PASSAGE SHOWN:
((

Workspace is part of Google Cloud Platform (GCP). GCP is a powerful suite of public cloud computing services that enables IT professionals and developers to work more flexibly and efficiently. But it is also vulnerable to insider abuse and cyberattacks – especially when it comes to users with privileged access.

Given the sophisticated nature of recent cyberattacks, which lead to revenue losses, reputational harm, and slowed productivity, it is critical for companies to understand where they are vulnerable.

Security policies surrounding GCP/Workspace should be developed and enforced; employees need security training, and SOCs must leverage modern cloud security platforms to ensure a breach does not occur.

In short, now more than ever, organizations need to emphasize the importance of cloud network security in GCP.

This blog post outlines how Britive helps companies improve GCP security posture through Zero Trust (ZT) by way of Least Privilege Access (LPA) and Just-In-Time (JIT) permissions.

A ZT policy is achieved by enforcing LPA.

LPA is supported through the granting and revoking of Just-In-Time (JIT) permissions.

Let’s look at how these three crucial components help organizations capitalize on the speed and collaboration GCP offers – without sacrificing security.

1. Zero Trust for GCP

The idea of basing cybersecurity on a zero trust model is not a new concept, but it is an idea whose time has arrived in a big way. The concept came into focus as an approach where security is organized around the user, endpoints, digital identities, and access rights.

But the “zero” part of it is where you remove default elements of configurations that can lead to compromise: the shares, the accesses, the privileges, so you can keep as close as possible to zero access, or zero standing privileges. The most secure privilege is one that does not exist.

As cloud computing continues its rise, there is growing consensus that zero trust will be the future state for security infrastructure. Zero trust architecture has been defined in the NIST Special Publication 800-207, and the framework has already been widely adopted in the US by the Department of Defense, the banking sector, the healthcare sector and elsewhere.

Global expansion is well underway and accelerating in EMEA, APAC and beyond. We are also likely to see zero trust grow to become the standard security model moving forward because it is based on a strategy, not just more technology.

))

RECORDED INFORMATION:

((

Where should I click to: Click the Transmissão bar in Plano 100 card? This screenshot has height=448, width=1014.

))
((

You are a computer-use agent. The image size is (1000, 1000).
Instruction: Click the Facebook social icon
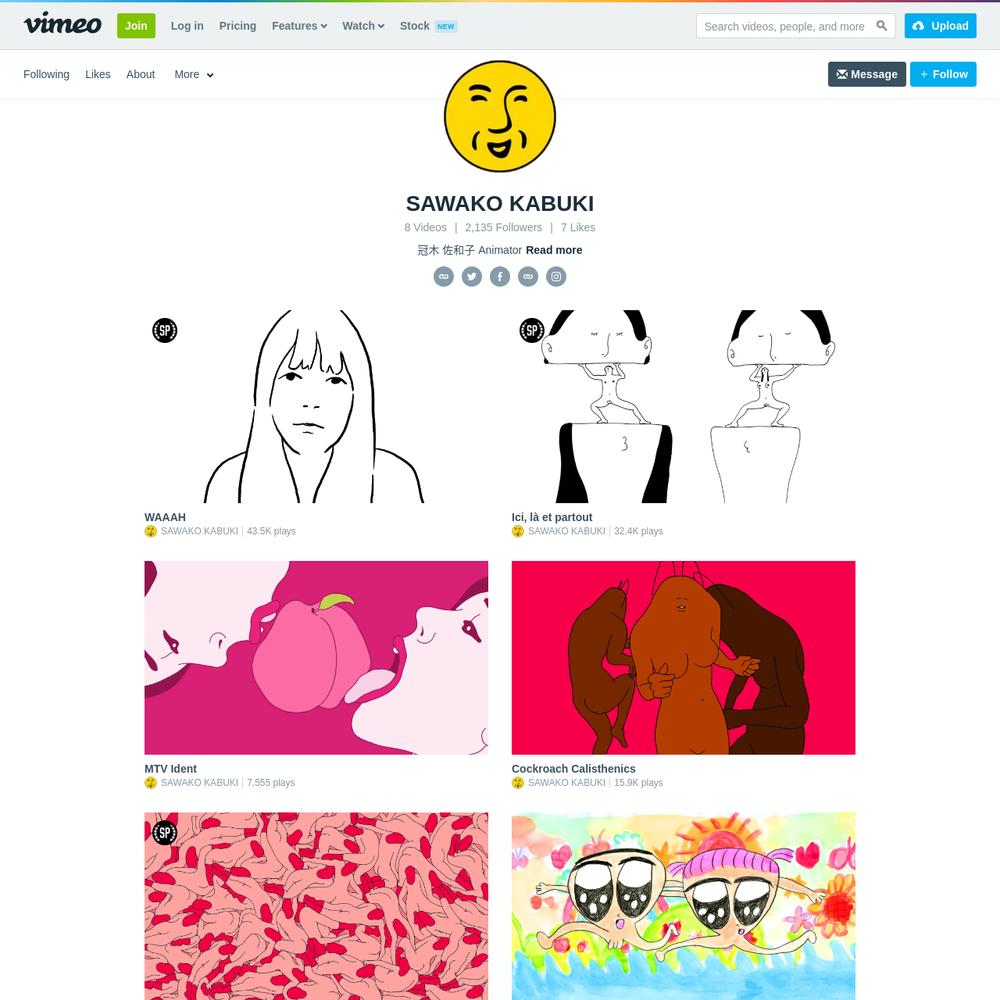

))

TASK DESCRIPTION:
Extend the passage above on Zero Trust security for Google Cloud Platform by writing what comes next after its last sentence.

EXERCISE RESULT:
2. Least Privilege Access for GCP

User privileges tend to expand and change organically over time. This circumstance has long been recognized as a potential source of vulnerability in conventional privileged access solutions. In cloud environments like GCP, privilege drift becomes exponentially more difficult to manage and keep consistent, and is far more likely to result in over-privileged users.

Organizations should enforce LPA by automating privilege right-sizing. Dynamic privilege granting enables you to automatically monitor and adjust privileges to ensure users have only the privileges needed to do their jobs.

As such, security admins can quickly survey assigned privileges to identify “blind spots” such as over-privileged users and machine identities. With insight like this, it becomes possible—with security oversight—to remove privileges where they are not needed and right size privileged access overall.

3. Just-In-Time Permissions for GCP

Today’s multi-cloud privileged access management platforms that incorporate JIT secrets provisioning capabilities and zero standing privilege (ZSP) enforcement mechanisms empower cloud infrastructure, DevOps, IT, and security teams with dynamic and intelligent privileged access administration.

Access is temporary and strictly controlled. With JIT, elevated privileges are automatically revoked—all without admin involvement–and adds an essential layer of security to development processes without the overhead that can make certain security solutions unattractive to DevOps teams.

As cloud-native entities, these solutions can support highly effective secrets governance initiatives for SMBs and enterprise-level organizations alike.


In GCP, standing privileges for admins and app developers that remain vulnerable to exploitation 24/7 massively increases the blast radius of human and machine users. Limited visibility into who has which privileges and how they are used hamstrings security and auditing. And unused and overly-broad privileges can be targeted and exploited, putting the most important keys to your organization’s kingdom in danger.

Britive helps secure your GCP and Workspace environments so you can leverage the many capabilities available to you in the cloud, without impeding the speed and collaboration employees love – and depend on.

Related: Get On-Demand Webcast Access to “Insider Abuse & Cyber Attacks: Taking a Proactive Approach to Managing GCP Users”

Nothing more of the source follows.